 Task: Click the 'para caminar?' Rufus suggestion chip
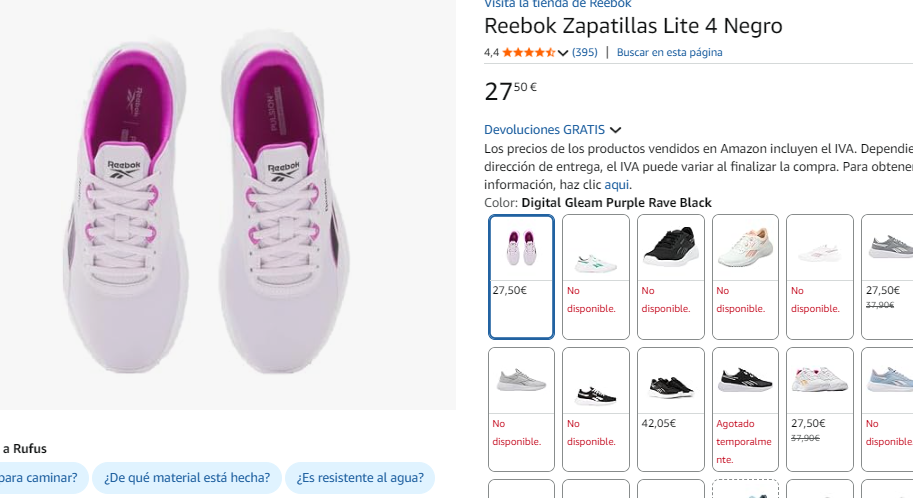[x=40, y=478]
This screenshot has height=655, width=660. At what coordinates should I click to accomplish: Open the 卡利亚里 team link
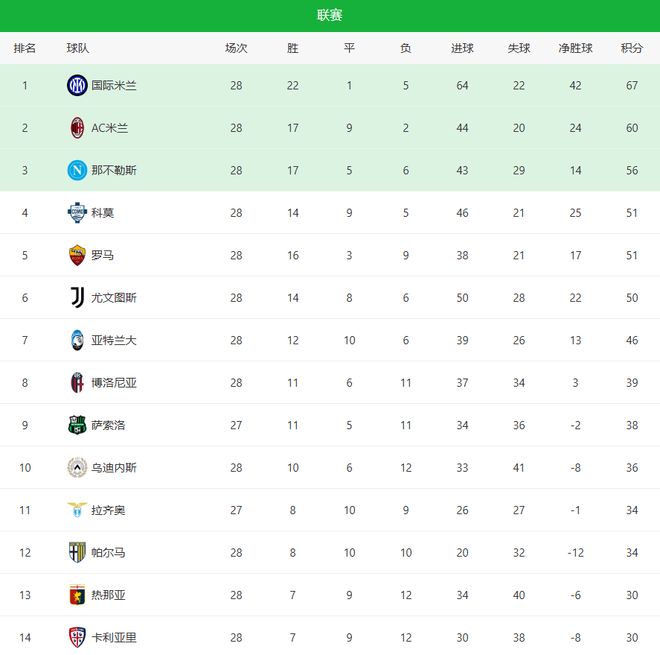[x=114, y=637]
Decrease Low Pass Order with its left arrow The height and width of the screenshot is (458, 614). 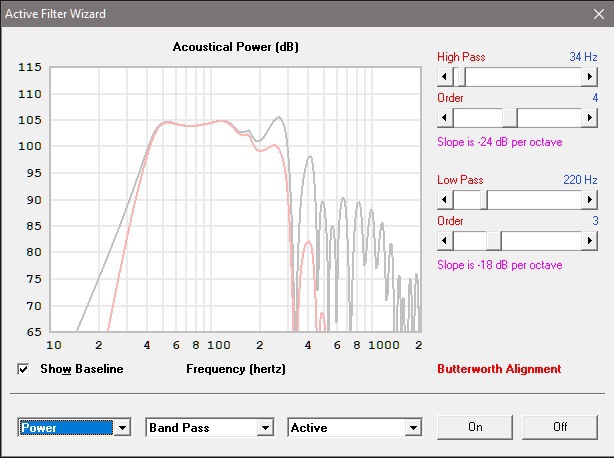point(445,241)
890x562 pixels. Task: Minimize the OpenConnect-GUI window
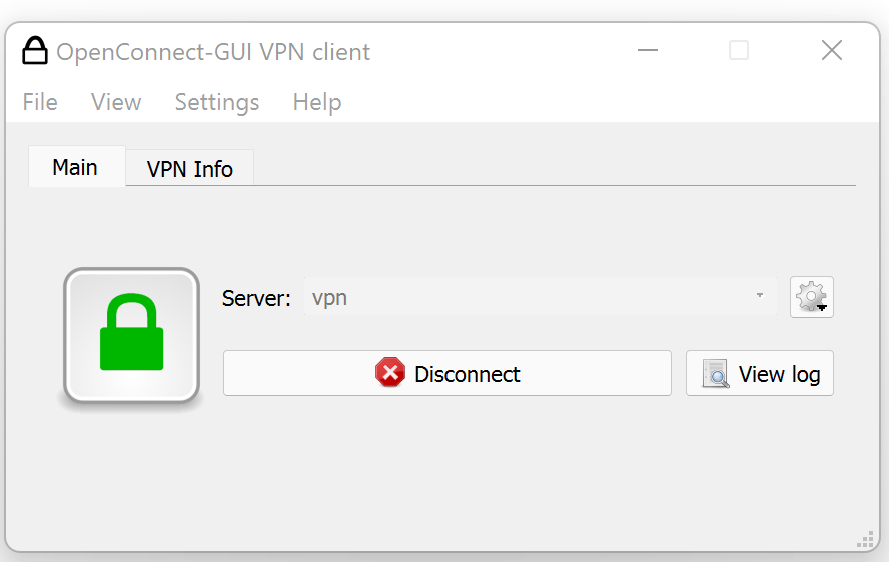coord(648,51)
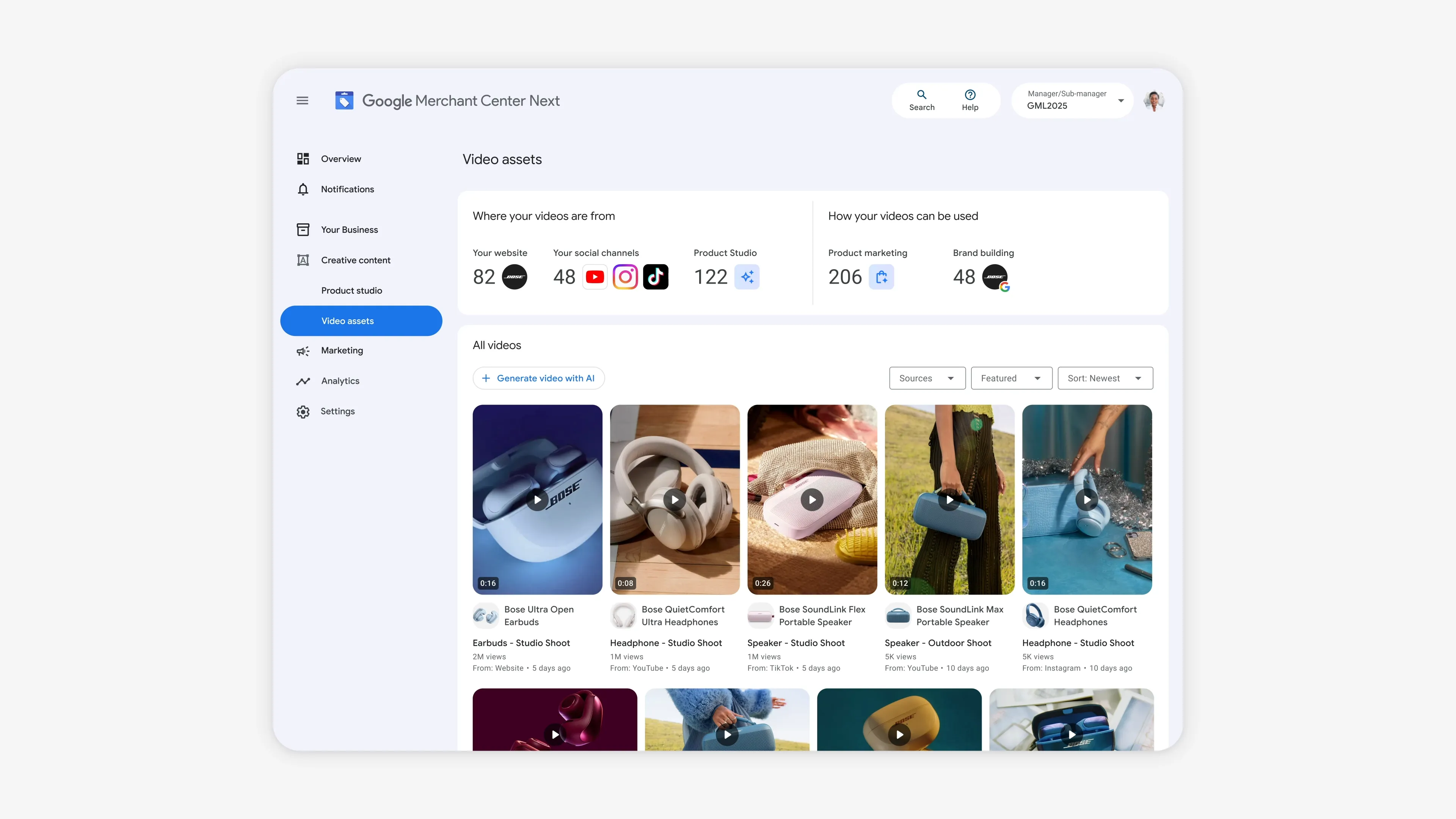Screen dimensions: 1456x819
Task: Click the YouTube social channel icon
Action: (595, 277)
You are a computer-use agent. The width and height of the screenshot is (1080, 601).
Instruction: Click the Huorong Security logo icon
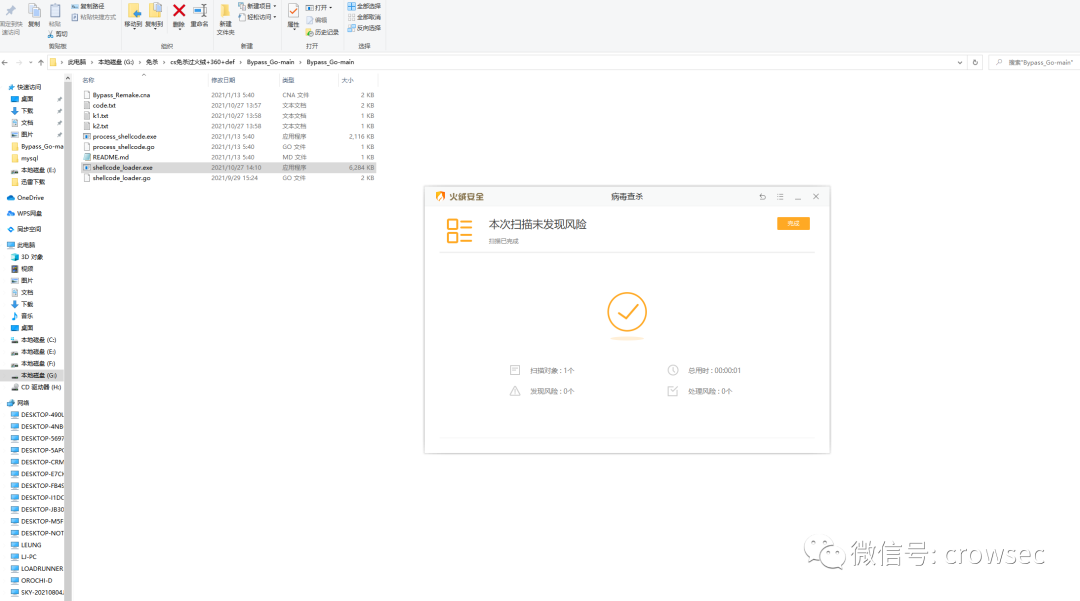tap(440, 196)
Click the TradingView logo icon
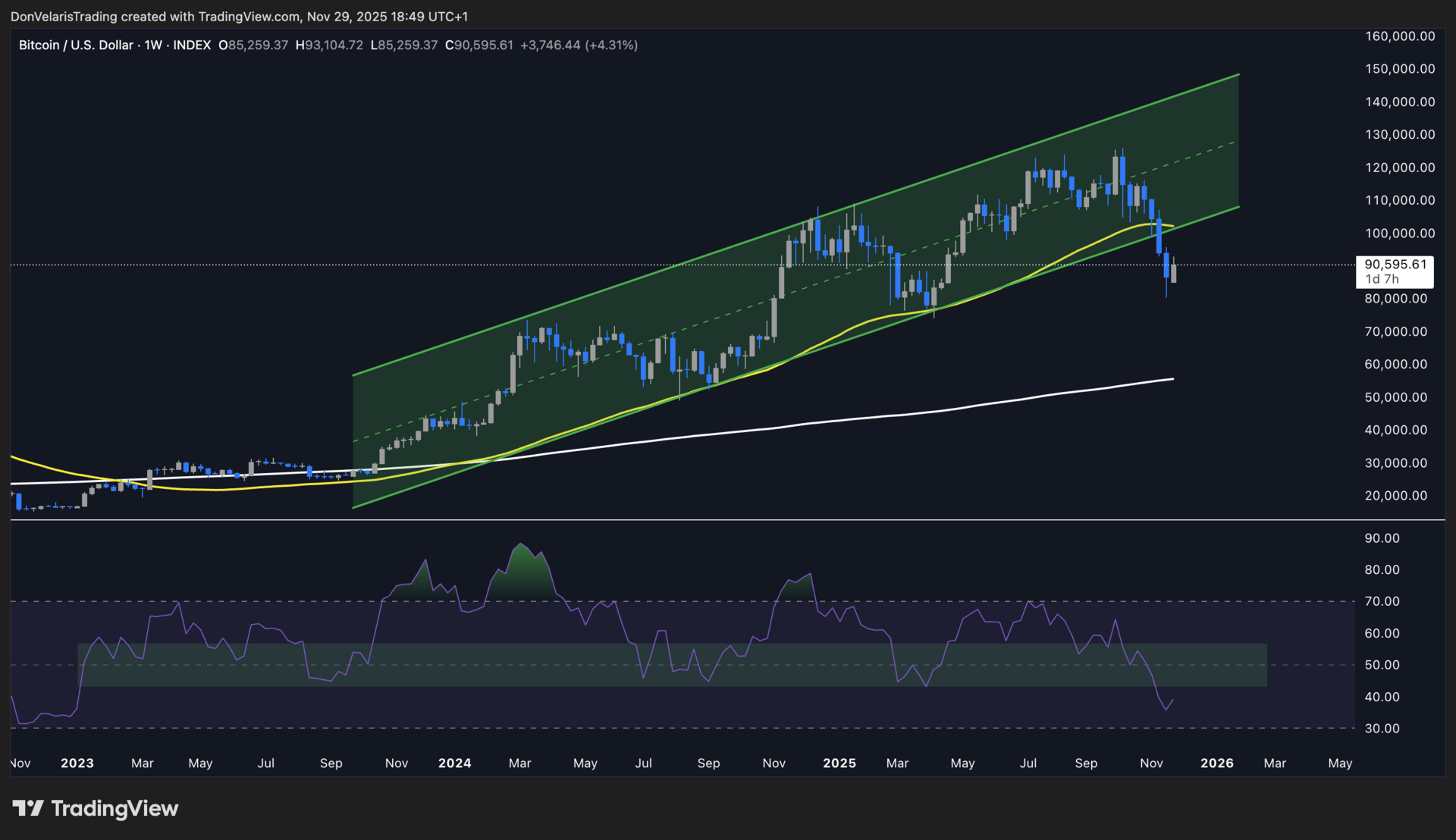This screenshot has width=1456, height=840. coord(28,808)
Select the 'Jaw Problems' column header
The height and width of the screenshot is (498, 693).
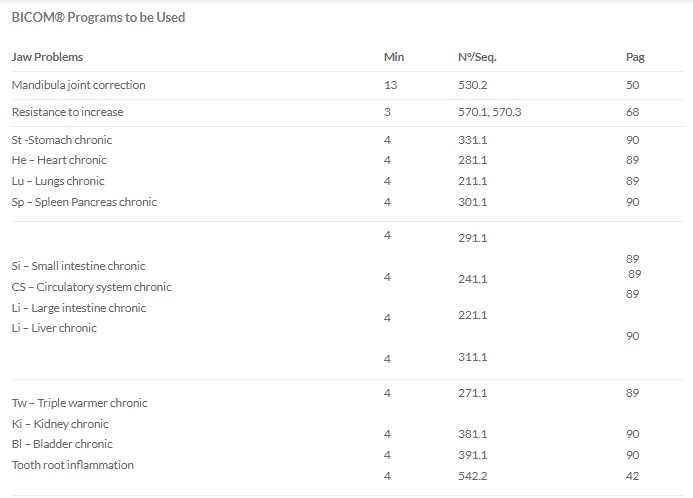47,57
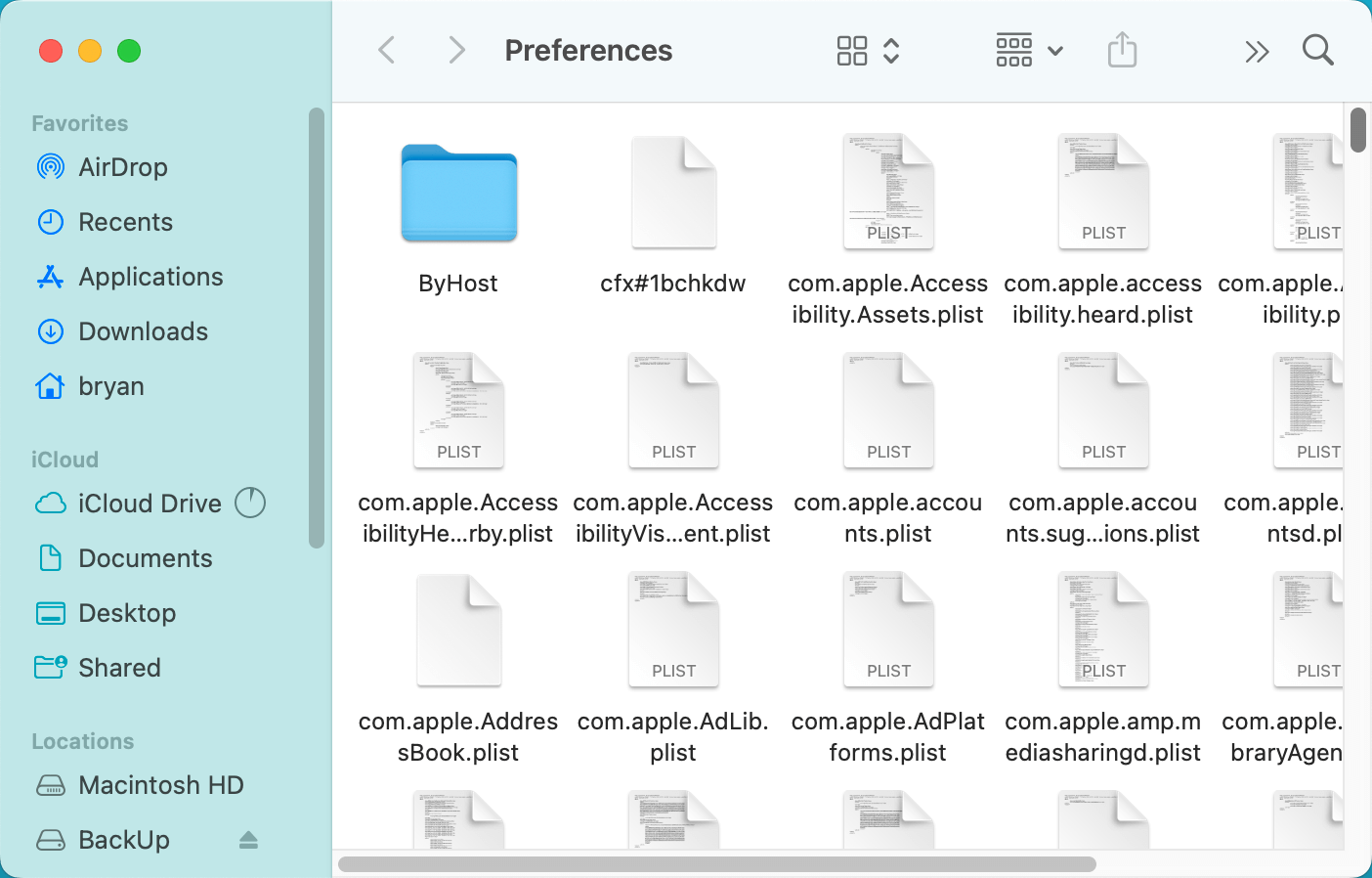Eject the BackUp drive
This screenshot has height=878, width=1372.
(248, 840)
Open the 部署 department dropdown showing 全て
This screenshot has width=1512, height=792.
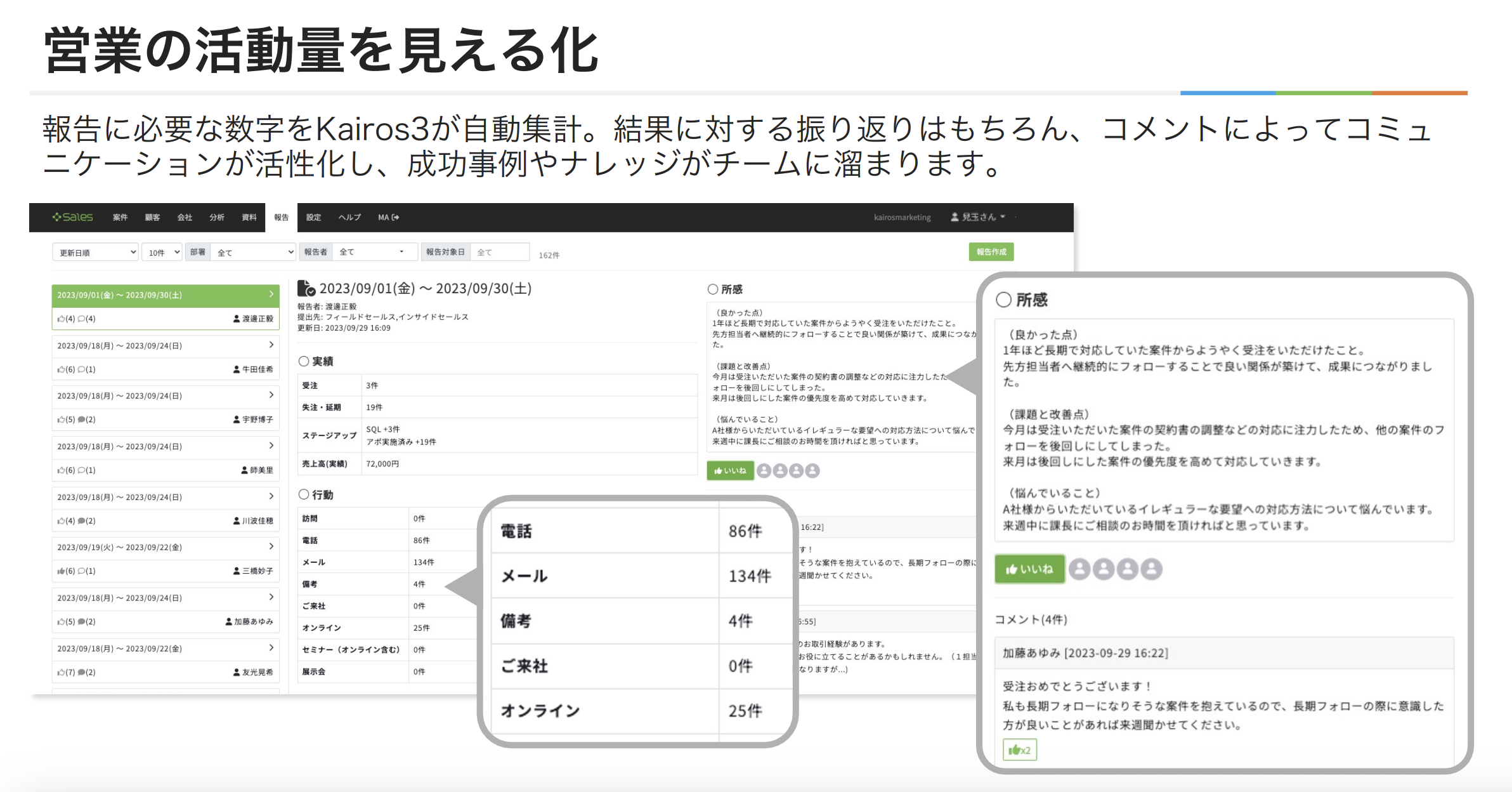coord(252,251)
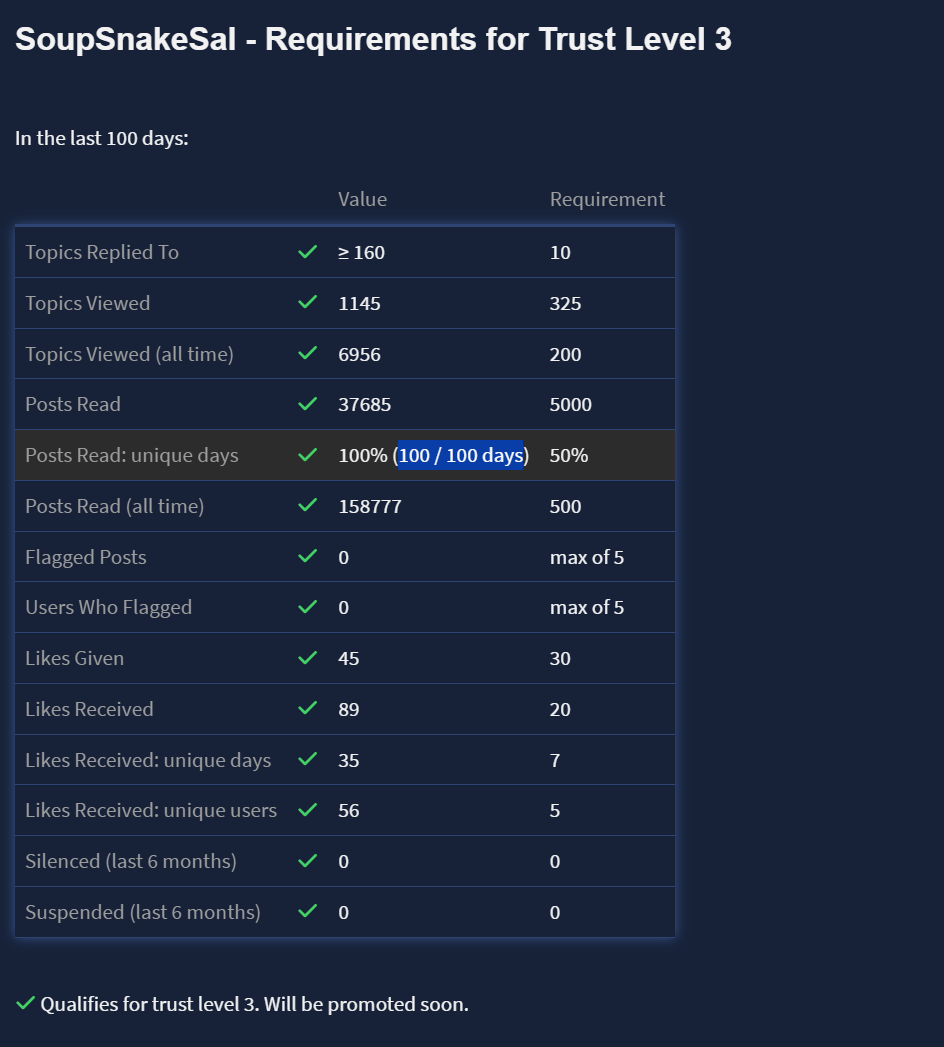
= = = = =
• [GIVEN EXERCISE] Report every line of the rows above that contains the string "icon", matching case exactly.

• [RESPONSE]
Task: Click the YouTube social channel icon
Instruction: Click the Huorong Security logo icon
Click the TradingView logo icon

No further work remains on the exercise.